Henry Petry, senior vice president of the Globe Bank and Trust Company and manager of the Glendale branch, was invited to attend. Two of the trustees of the bank were local hardware store owner Otto Herrmann of Herrmann’s Hardware and Charles Schildknecht, who owned a lumber business.
In early December 1931, the New York state superintendent of banking appointed the Manufacturers Trust Company to act as dispensing agent for the Globe Bank and Trust Company. Homeowners who had mortgages from the Globe Bank and Trust Company were urged to pay off their mortgages so the depositors could be paid.
On Dec. 7, 1931, the Manufacturers Trust Company issued new passbooks to the Globe Bank and Trust Company depositors for 50 percent of the amount that they had on deposit, with the comment that as additional assets were liquidated, they would pay out more money.
In those days, home mortgages were not amortizing.
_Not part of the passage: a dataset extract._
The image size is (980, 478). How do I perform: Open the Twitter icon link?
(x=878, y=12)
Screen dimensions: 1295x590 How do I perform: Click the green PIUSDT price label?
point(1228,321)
The bank collected the interest due twice per year, and if it was a five-year mortgage, on the due date, the full amount had to be paid unless the bank agreed to an extension with the possibility that the interest rate may be modified.
To help the Globe depositors receive their money, Rudolph Stutzmann, president of the Savings Bank of Ridgewood (now Ridgewood Savings Bank), announced that his bank would make available $500,000 for new mortgages to replace those held by Globe. Charles Schreiber, who had organized the Bank of Glendale, also announced that he would make mortgage money available to help.
On Jan. 18, 1932, the Globe Bank and Trust Company sold to the Bank of Manhattan Trust Company the land that their Glendale branch buildings occupied. Eventually, as the assets of Globe Bank and Trust were liquidated, every depositor was paid in full.
In later years, the former bank premises became the Bank Tavern. Today, the site is the home of a fruit and vegetable store.
As a result of the bank failures during the Great Depression, in 1933, the U.S. Congress passed the Banking Act of 1933 and, with the new Franklin D. Roosevelt Administration, created the FDIC. The corporation was initially created as a temporary insurance plan to protect bank deposits and restore the public’s confidence in banks. The plan was made permanent in 1935.
As the plan went into operation, each member bank paid a small premium to the FDIC for the insurance. Gradually, a substantial fund exceeding $10 billion was accumulated. It is a wholly bank-owned and government-managed insurance fund which today protects individual bank deposits of up to $250,000 at member banks.
All losses and expenses in connection with the operation of the fund are paid out of income generated from invested surplus and the premiums paid by member banks.